UBS Chief Slams Swiss Regulation Plans
UBS is currently finalizing its response to the Swiss government’s proposed regulatory reforms. The consultation process is expected to conclude in early September. At that point, UBS will also publicly defend its position, CEO Sergio Ermotti announced.
The proposed tightening of banking regulations would have a significant impact on UBS. According to CEO Sergio Ermotti, speaking on Wednesday during the bank’s half-year results presentation, UBS would be required to hold an additional $42 billion in CET1 capital under the new rules. This, he said, «neither reflects nor acknowledges the financial strength of the bank and is grossly disproportionate».
Strong Pushback Against Government Plans
Ermotti sharply criticized the government’s plans to tighten regulations for systemically important banks.
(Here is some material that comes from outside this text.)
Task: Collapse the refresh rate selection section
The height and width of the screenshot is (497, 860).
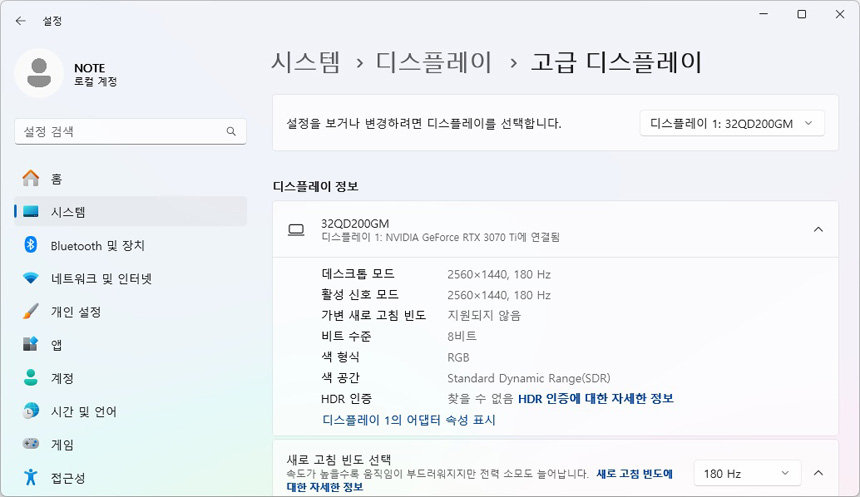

He stated that the proposals are «not aligned with international standards» and fail to «recognize UBS's financial resilience».
In particular, the requirement for 100 percent capital backing of foreign subsidiaries «far exceeds what is appropriate», he said.
Consultation Response Nearing Completion
«It is our responsibility to contribute to this discussion», Ermotti noted during a call with analysts. «We are currently preparing our response to the consultation and will, in due course, publish parts of it and explain our position publicly».
«We are strong because of our global footprint, not despite it. We will actively participate in the debate over the future of Swiss regulatory requirements».
Breakdown of the $42 Billion Capital Requirement
UBS arrived at the $42 billion figure from several components. About $24 billion stems from the full capital backing requirement for its foreign subsidiaries.
The integration of Credit Suisse, as previously communicated, has already resulted in additional capital needs of roughly $18 billion to comply with existing regulations.
UBS Faces Much Higher Capital Requirements Than Peers
If the proposed changes are implemented, UBS would effectively be required to maintain a CET1 ratio of around 19 percent. After deductions for activated software, deferred tax assets (DTA), and regulatory valuation adjustments (PVA) of assets and liabilities, the ratio would still stand at approximately 17 percent.
These requirements are significantly higher than those faced by other global systemically important banks, whose average CET1 ratio is 10.9 percent. The proposed rules would not be aligned with international standards and would represent a departure from global norms.
Despite the potential impact, UBS has no plans to scale back its business or adjust its operations in anticipation of the new regulations, Ermotti affirmed.